* _Instructions to follow_:
Restate every line of the data word for word, except for the images.

* _Given data_:

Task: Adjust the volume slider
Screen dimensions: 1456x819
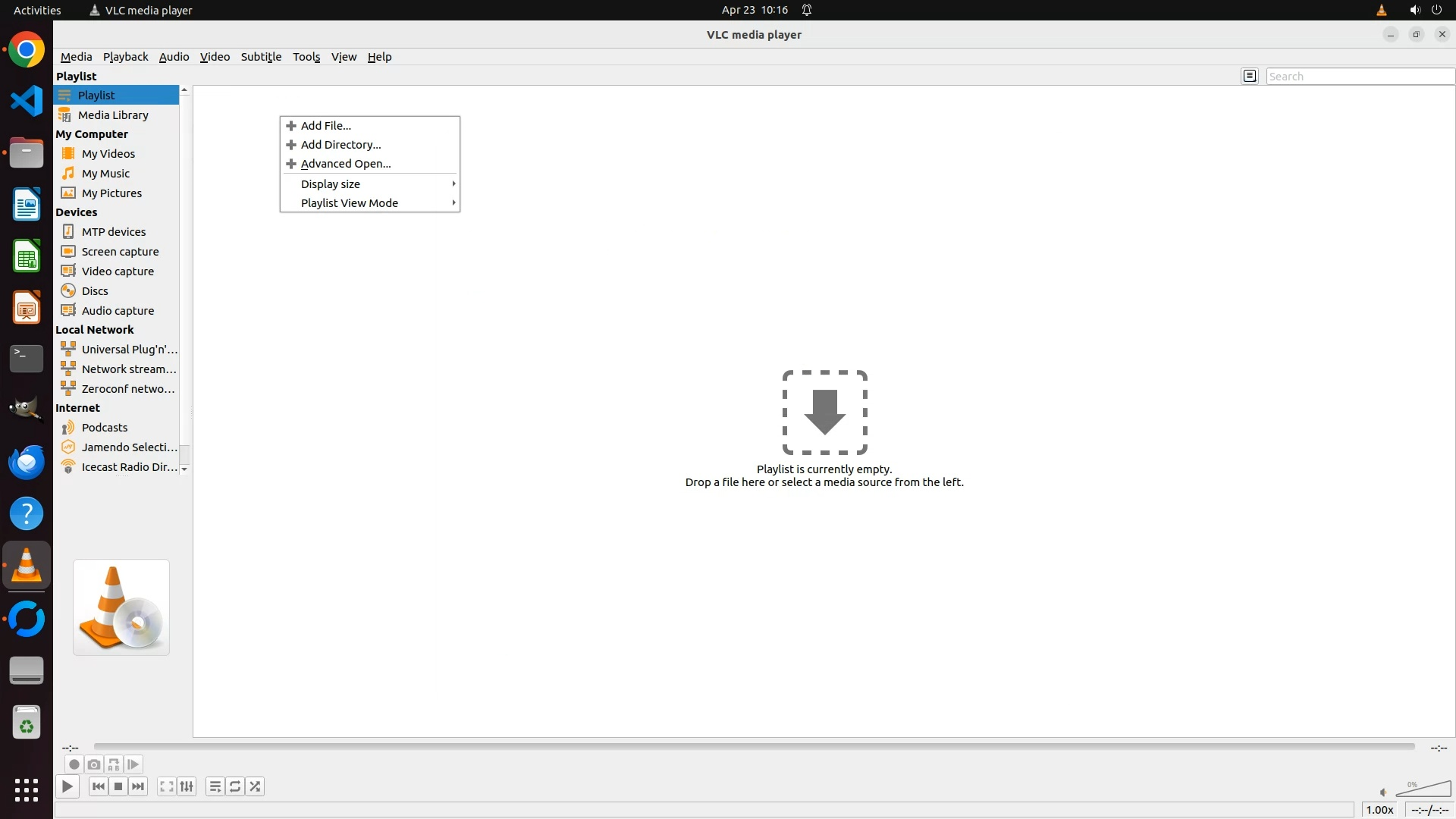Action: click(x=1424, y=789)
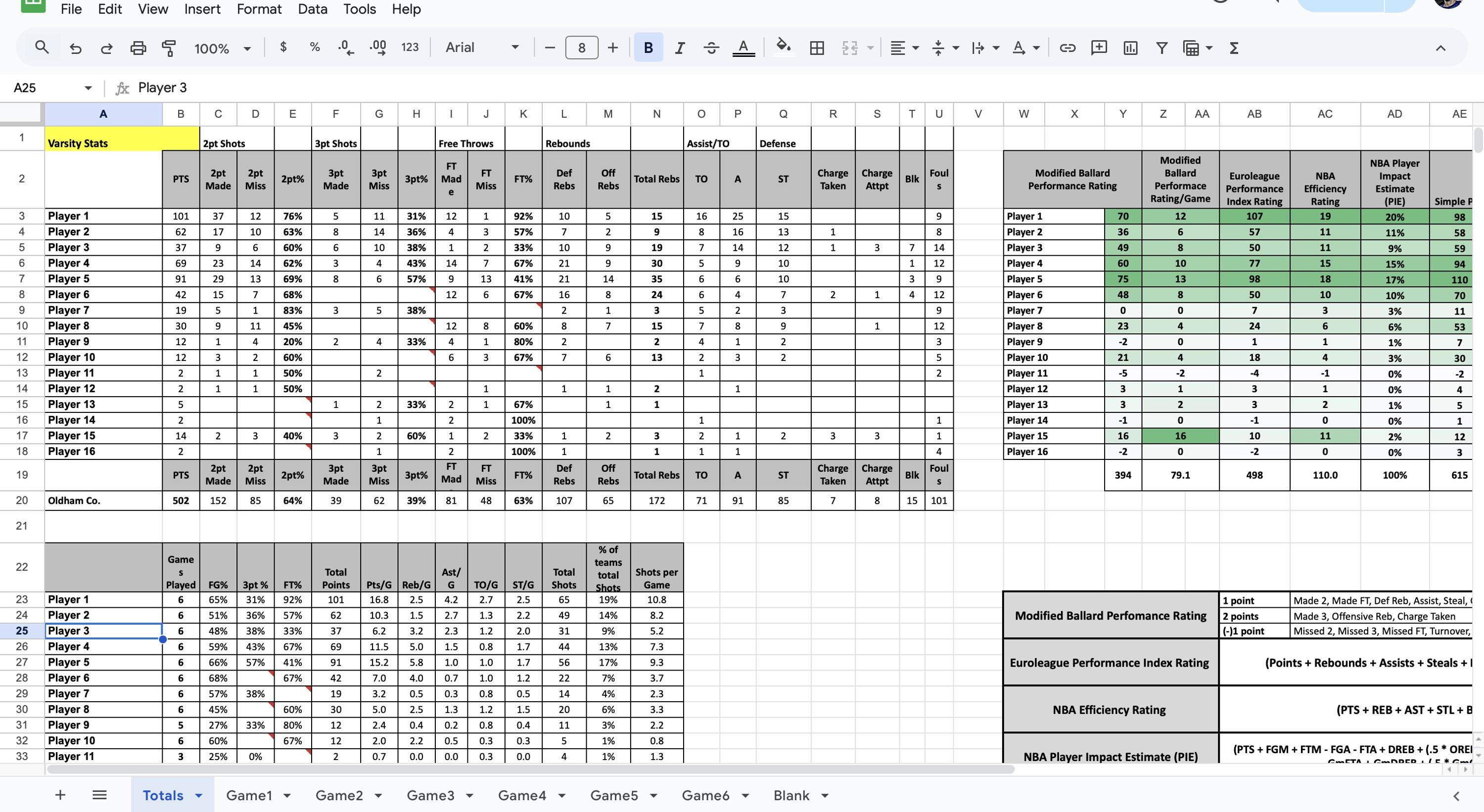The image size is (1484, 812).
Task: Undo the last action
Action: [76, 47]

* _Answer to this problem_:
Task: Adjust the volume slider
Screen dimensions: 1456x819
Action: click(x=1424, y=789)
The image size is (1484, 812).
Task: Undo the last action
Action: [76, 47]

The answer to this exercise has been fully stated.